Good on you Lexy! So true. Each couple has their own best ways to keep the relationship alive. What you said about traveling is very similar to our TV and movie taste. I enjoy watching comedy, sci-fi, fantasy, and all kinds of movies and TV shows, but Stephen has very specific taste. He loves hard drama, documentary, and other kinds that I don’t really enjoy. Yes, so sometimes we watch TV at the same time with two different laptops (sometimes!). 🙂 What can I say, we both don’t want to waste time to watch something we don’t enjoy!
Really cool that you could do that! I know that I hate traveling without my girlfriend.
Nothing wrong with being married and still travelling solo. Me too, but I think it does take a very special relationship with very like minded people (and respect and understanding) for it to work – which means it’s not for every married couple! 😀
Mind you though, the longer we have been married, the more I like to travel with the husband. We are both travellers after all!

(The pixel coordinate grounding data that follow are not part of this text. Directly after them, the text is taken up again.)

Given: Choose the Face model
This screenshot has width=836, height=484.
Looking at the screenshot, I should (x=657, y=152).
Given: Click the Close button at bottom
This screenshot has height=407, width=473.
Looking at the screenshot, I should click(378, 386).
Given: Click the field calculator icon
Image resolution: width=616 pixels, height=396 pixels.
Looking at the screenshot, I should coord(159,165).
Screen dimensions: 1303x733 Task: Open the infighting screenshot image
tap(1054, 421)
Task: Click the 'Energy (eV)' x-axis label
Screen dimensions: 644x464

Happy anniversary by the way!
These ‘solo’ trips of mine were mostly for assignments. Every time, I was very much looking forward to see Stephen again after a long trip. I can see that our taste in certain things are changing as we gets older, but he is still my favorite travel companion.
I didn’t know this about you Juno! Ha ha! I thought you were single! The best thing, I plan to live exactly your life if I marry someday. Keep doing everything you are going!

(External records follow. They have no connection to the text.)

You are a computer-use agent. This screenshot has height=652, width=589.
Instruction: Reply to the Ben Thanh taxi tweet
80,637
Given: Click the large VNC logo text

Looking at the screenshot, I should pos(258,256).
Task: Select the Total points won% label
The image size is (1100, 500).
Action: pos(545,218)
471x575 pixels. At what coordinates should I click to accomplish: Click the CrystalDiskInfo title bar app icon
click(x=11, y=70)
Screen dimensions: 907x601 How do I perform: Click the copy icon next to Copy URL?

Yeah it’s been one year (in two days)! 🙂 Cheers to your plan. You’re awesome – so anyone would be lucky to be with an amazing woman like you!
Wow What a understanding between you and your hubby, Even i love to travel alone just to meet new people on the way. Thanks as it was a wonderful story you shared.
Thanks Nirosha, glad you enjoyed it! Yes, we value each other’s experiences in life because we believe that’s what makes the relationship stronger! 🙂
I think it is 100% healthy to have individual interests, it keeps both sides happy.
I’m not married but I admire the relationship you have and your ability to be apart without letting it affect anything. It’s a rare thing indeed!
Thanks Jade! I’m a ‘newbie’, so I’m sure other couples who’s been together longer time would have wiser things to say 🙂
I’m in the unusual position of being married to someone who just isn’t in to travelling that much. He loves holidays but would not just drop his job and go backpacking around the world, whereas I would do it in a heartbeat. in 2014 I went away for 6 months around SE Asia, he came to join me for a few weeks and I did the rest on my own.
I don’t want to drag him around places he doesn’t want to be, and he doesn’t want to clip my wings. So it’s all about compromise, and travelling solo is actually very liberating as you say. Really I’d advise anybody to try a solo trip at least once – married or not!
Thanks Bina! Yes, it’s not fun to brag someone around when they don’t want to be there. I think it’s a lot healthier to pursue each other’s hobbies and interests, rather than force two to do everything together. Good for you!